Lo dijimos también al presentar el proyecto a la opinión pública, señalando que “no podíamos desconocer el sustrato político difícil para la expansión de los Derechos Humanos en nuestro país, porque aún existían instituciones francamente antidemocráticas en el seno del Parlamento, como era el caso de los senadores designados, y teníamos el legítimo temor de posesionar un proyecto legislativo en una institucionalidad donde se podían tener muy buenas intenciones iniciales, pero donde existía una alta posibilidad de que fueran frustradas o distorsionadas por la acción de estructuras y sectores antidemocráticos y conservadores. A ello se añadía la preocupación respecto al conservadurismo que parecía predominar en la opinión pública en estos temas, la voz de la Iglesia Católica que seguía calificando de antinatural la orientación homosexual y el peso de estos sectores conservadores en las decisiones de los medios de comunicación, tan importantes en el debate nacional y en su influencia en los parlamentarios.

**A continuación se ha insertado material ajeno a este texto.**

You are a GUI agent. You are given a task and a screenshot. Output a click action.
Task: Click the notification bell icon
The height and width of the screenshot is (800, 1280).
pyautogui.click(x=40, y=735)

A pesar de ello se consideró necesario impulsar el proyecto, iniciándose la recolección de firmas de diputados en ejercicio y su ingreso a la Cámara donde quedó radicado en su Comisión de Salud. La recepción en la Comisión fue fría y reticente. Todas las dificultades previstas aparecieron y, como era previsible, fueron mayores en los parlamentarios de orientación integrista de derecha. Con el argumento de que no se requería una ley ya que la atención médica estaba asegurada para todos, que no existían leyes para enfermedades específicas o que por qué había proyectos más urgentes que otros, se frenaba ponerlo en tabla de la Comisión de salud y abrir la discusión. Durante dos años este desinterés por legislar mantuvo esta moción “durmiendo” en la Comisión sin que fuera posible integrarla a la agenda y al debate. El ingreso de nuevos parlamentarios médicos sensibles al tema y, muy especialmente, la permanente actividad de las organizaciones de quienes viven con el virus y la fuerza del testimonio que entregaban, fue lo que permitió pasar del silencio en que se mantenía desde agosto de 1996 a una rápida y unánime aprobación en abril de 1999, para recorrer luego un efectivo camino de debate y discusión incluyendo la necesidad de una Comisión Mixta que debió dirimir las diferencias entre Cámara y Senado y que culminó con la aprobación unánime del proyecto en noviembre de 2001.